How is the implant surgery performed?
Otolaryngologists (ear, nose, and throat specialists) perform implant surgery, though not all of them do this procedure. Ideally, an otolaryngologist who has extra years of ear training is available. Fortunately, we have the only fellowship-trained neurotologist in the region, Dr. Kenneth Scott.
Implant surgery is performed under general anesthesia and lasts from two to three hours. An incision is made behind the ear to open the mastoid bone leading to the middle ear. The procedure may be done as an outpatient, or may require a stay in the hospital, overnight or for several days, depending on the device used and the anatomy of the inner ear.
What happens after implant surgery?
About one month after surgery, your team places the signal processor, microphone and implant transmitter outside your ear and adjusts them. They teach you how to look after the system and how to listen to sound through the implant.
Some implants take longer to fit and require more training. Your team will probably ask you to come back to the clinic for regular checkups and readjustment of the speech processor as needed.

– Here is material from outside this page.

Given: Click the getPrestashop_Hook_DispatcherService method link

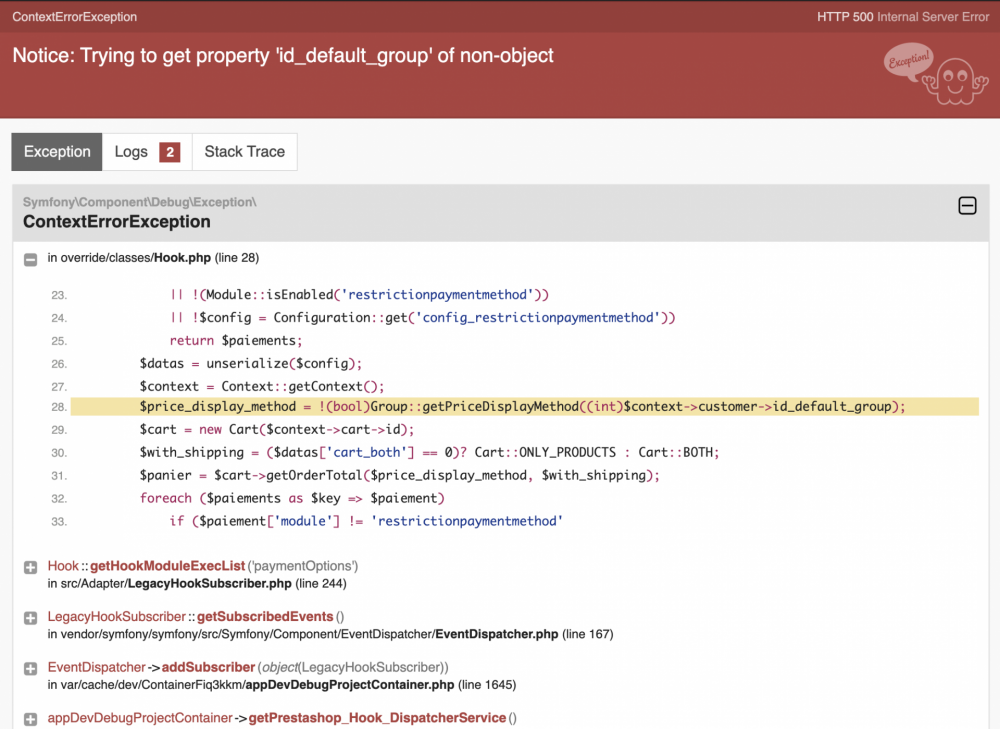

What can I expect from implants?
Cochlear implants do not restore normal hearing, and benefits vary from one individual to another. Most users find that cochlear implants help them communicate better through improved lip-reading, and over half are able to discriminate speech without the use of visual cues. Many factors contribute to the degree of benefit a user receives from a cochlear implant, including:
- how long a person has been deaf.
- the number of surviving auditory nerve fibers.
- the patient’s motivation to learn to hear.
Your team will explain what you can reasonably expect. Before deciding whether your implant is working well, you need to understand clearly how much time you must commit. A few patients do not benefit from implants.
Are implants FDA-approved?
The Food and Drug Administration (FDA) regulates cochlear implant devices for both adults and children, and approves them only after thorough clinical investigation. Be sure to ask your otolaryngologist for written information, including brochures provided by the implant manufacturers.
You need to be fully informed about the benefits and risks of cochlear implants, including how much is known about how safe, reliable and effective a device is, how often you must come back to the clinic for checkups, and whether your insurance company pays for the procedure.
How much do implants cost?
More expensive than a hearing aid, the total cost of a cochlear implant including evaluation, surgery, the device and rehabilitation is around $40,000. Most insurance companies provide benefits that cover the cost. (This is true whether or not the device has received FDA clearance or is still in trial.)